# Data to process:
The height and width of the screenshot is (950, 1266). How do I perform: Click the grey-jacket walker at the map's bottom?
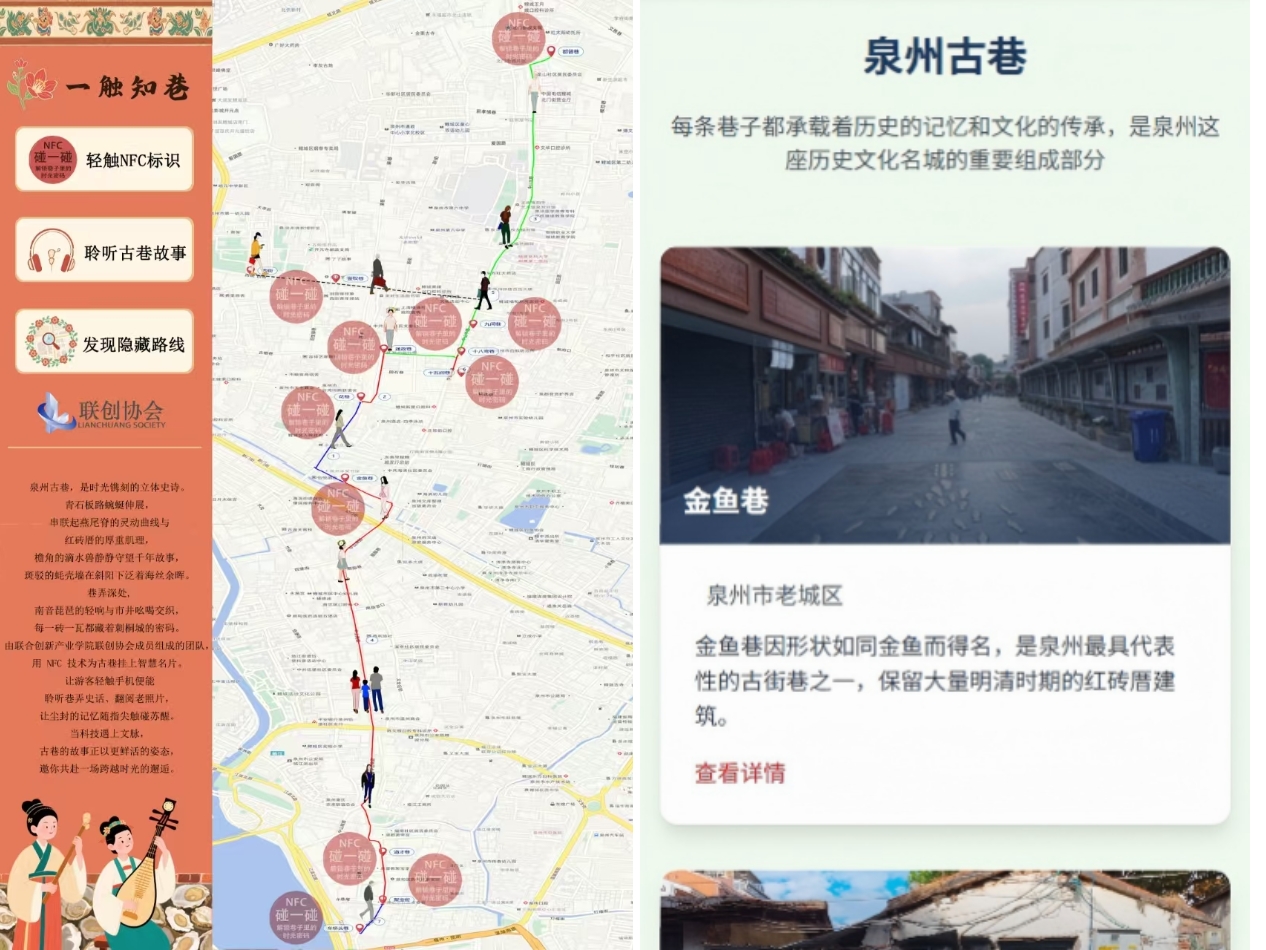point(368,898)
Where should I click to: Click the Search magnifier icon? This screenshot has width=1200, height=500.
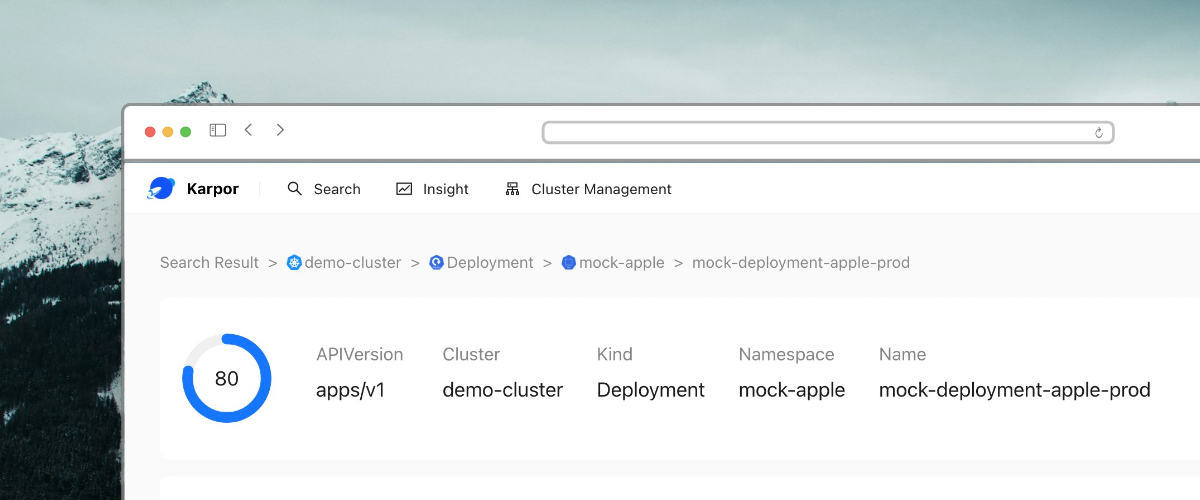pos(294,189)
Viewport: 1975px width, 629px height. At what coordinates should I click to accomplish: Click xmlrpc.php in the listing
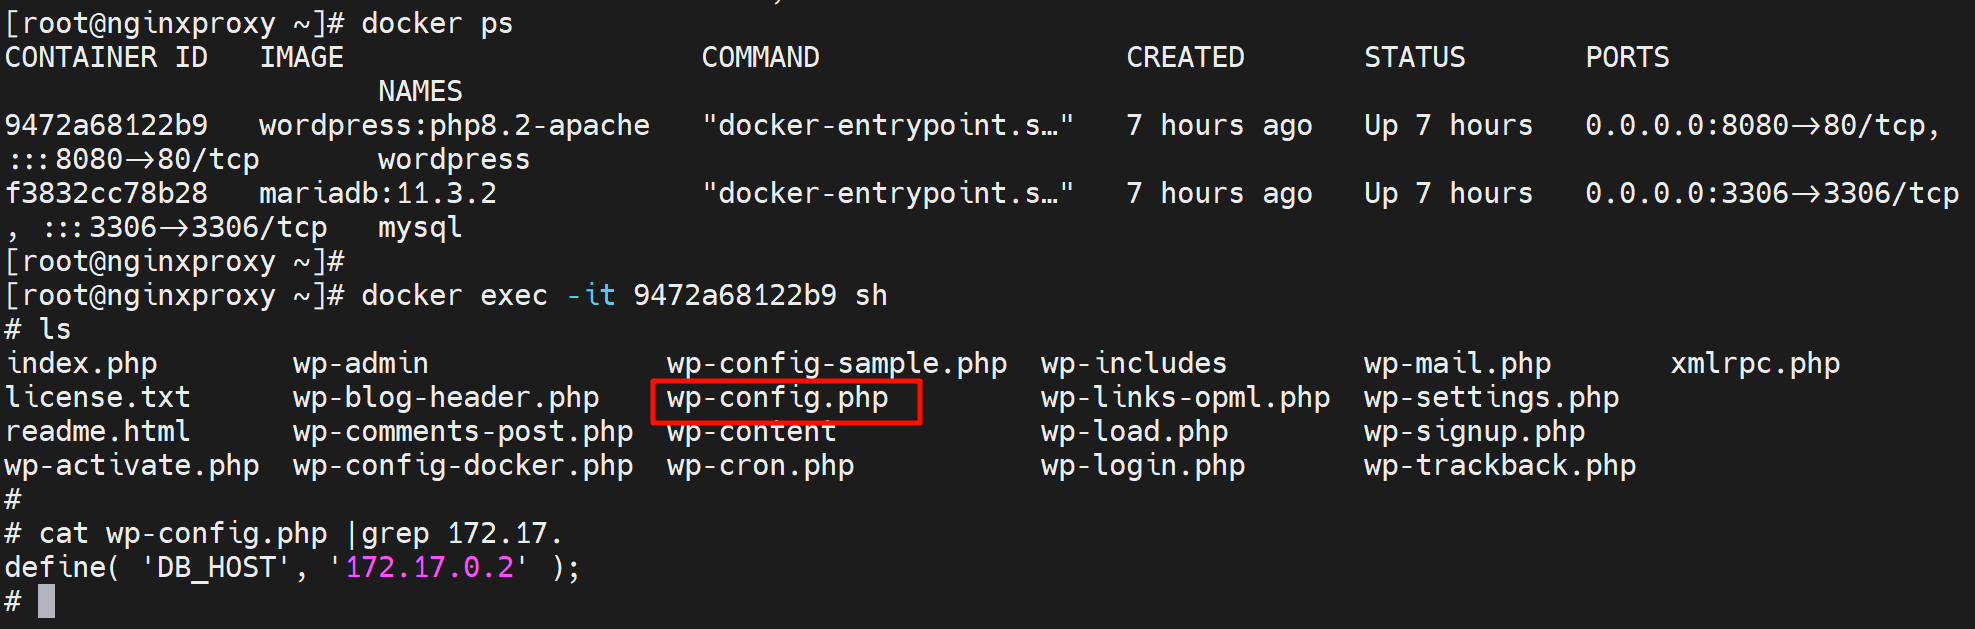point(1754,364)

# Problem to work on:
Without including any picture, output all the material exactly as it appears.

# Task output:
The height and width of the screenshot is (950, 1266). How do I perform: Click the grey-jacket walker at the map's bottom?
point(368,898)
Where should I click to: Click the Search magnifier icon? This screenshot has width=1200, height=500.
pos(294,189)
Viewport: 1975px width, 629px height. At what coordinates should I click to accomplish: Click xmlrpc.php in the listing
point(1754,364)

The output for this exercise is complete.